Lisa-Kaindé: Yes, this whole body of work we’ve been creating is all about that magic. Our music is magic. It’s all been made through finding signs, putting them together, and understanding what our ancestors are sending. Sometimes things don’t make sense, but then you find that one link that changes everything.

“Stop apologising. When you’re young you’re always apologising for being yourself, but we’re done with that” – Lisa-Kaindé

SM: You’ve got Pa Salieu on the single, which feels like the perfect feature for this song. How did that come about? 

Naomi: It’s crazy because his manager just happened to be right outside our studio one day while we were recording. Richard bumped into him while on his way out to grab a coffee, and they got talking. He mentioned he was in the studio with us, and Pa’s manager said he’d love to work with us, so it just happened naturally. 

Lisa-Kaindé: It was so magical and easy. We played him Made of Gold and he was immediately in.

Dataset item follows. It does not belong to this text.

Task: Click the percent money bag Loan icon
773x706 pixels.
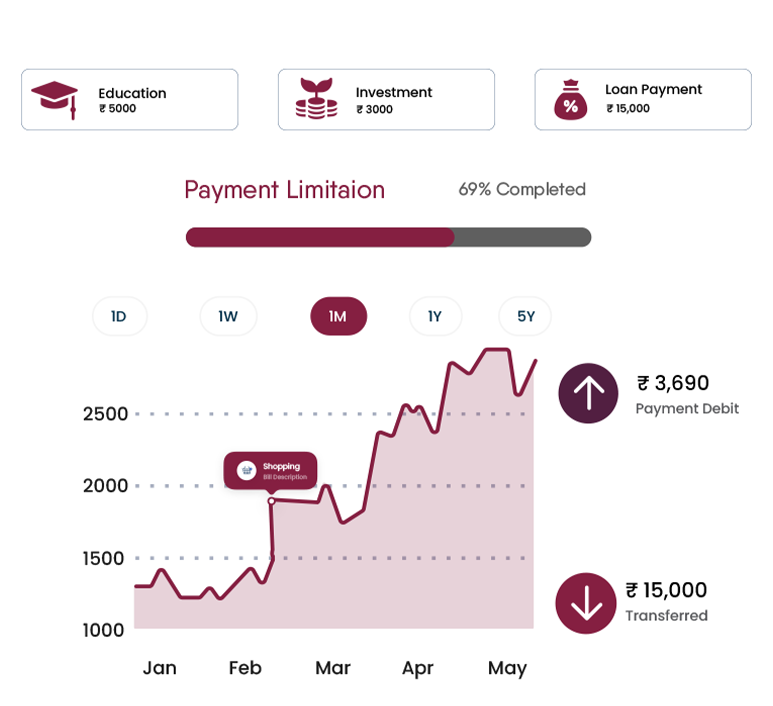Action: click(x=570, y=100)
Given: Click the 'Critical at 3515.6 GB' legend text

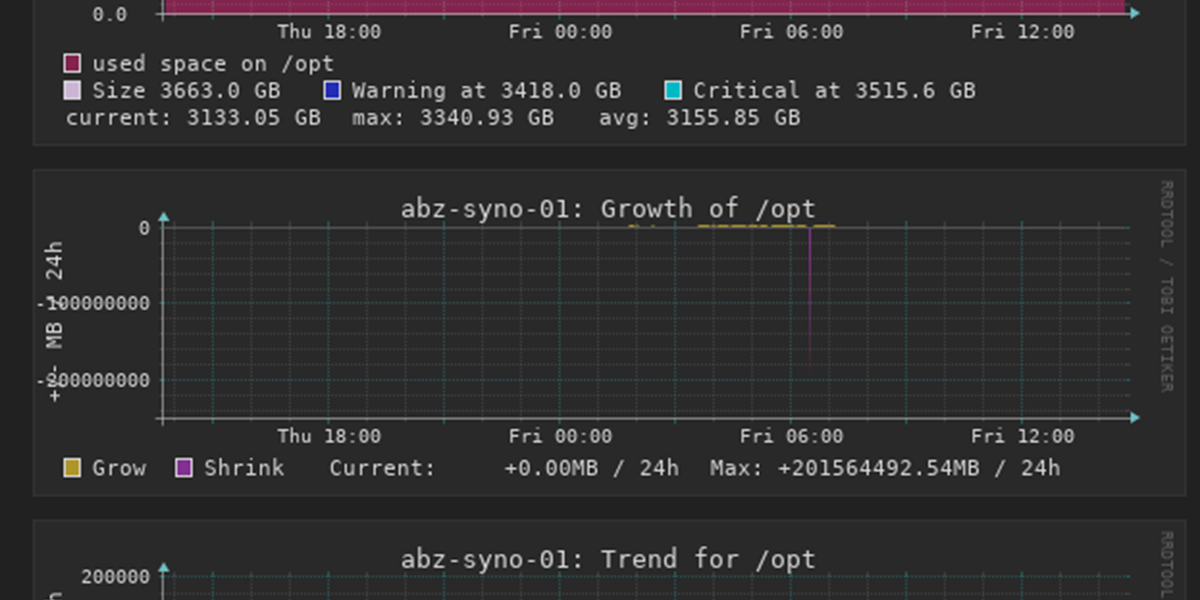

He just loved it and understood it really well. It was meant to be. 

SM: This is your first big release since your sophomore album in 2017. How do you think people will react to the new music? 

Naomi: They’re not ready! 

Lisa-Kaindé: They’re not, but at the same time I feel that the world is finally ready for us and the music we make. So much has happened over the past couple of years that has meant that people are now ready to hear everything we’ve been talking about for years. Our albums have always been about our culture, death, love, passion, magic and healing, which is the most important subject right now. While a lot of people have been drawn to it in the past, the majority have probably felt it was too difficult to hear.  We talked about things like the #MeToo movement before #MeToo in our song No Man Is Bigger Than My Arms. You should have heard the interviews we did back then: we were constantly asked why we hate men. It was a completely different world. We also did a song called Deathless about police brutality way before the rest of the world woke up to the realities Black and Brown people have experienced and been aware of our entire lives. 

Right now, we’re in a time where talking about these things feels right all of a sudden because people are seeking that kind of energy and intensity for once, which is really exciting. 

SM: How do you think you have evolved as artists in the four years since your last album? 

Lisa-Kaindé: I think we’re ready now. Four years ago we still had a lot of work to do on our confidence and our ability to say we’re here. 

Naomi: I also think age, honestly. In two years we would have been in this industry for ten years. We started when we were 18. 

Lisa-Kaindé: As we’ve grown we’ve also started to appreciate our past work a lot more. You look back and think, this is good. This isn’t frivolous work, this is real. We’ve been doing real work for almost ten years now so we suddenly realised that we should be proud of it and stand for it, and stop apologising. When you’re young you’re always apologising for being yourself, but we’re done with that. 

SM: TikTok is obviously a huge part of the music industry right now, and there’s a lot of pressure on artists to make songs that will go viral online. Have you felt any of that? 

Naomi: We love TikTok, and I always say do you. If you want to make a TikTok song and it feels right then do it. If I ever felt it was right for us, I would do it too. 

Lisa-Kaindé: I’ve seen so many actors and celebrities making TikToks and you can just see that they hate every second of it. That’s when I’m like this is not you, it’s your team. For us, we want to grow. We’re obsessed with the idea of building something that grows and gets deeper and bigger and more beautiful. So we do feel pressure, but I think if we didn’t then that would be really scary. Feeling the pressure means that we care. Ultimately, we’re in service of the songs and we want to help the songs be heard by as many people as possible. 

SM: Finally, what are you most excited about for this new album and the future? 

Lisa-Kaindé: I’m excited for everything to make sense. I think the visual makes sense with the music. It’s like everything is now part of the same entity. 

Naomi: We want our music to be in as many homes as possible and to really connect with it. I’m also just so excited to be back on tour, seeing people who love us and being able to interact with them again.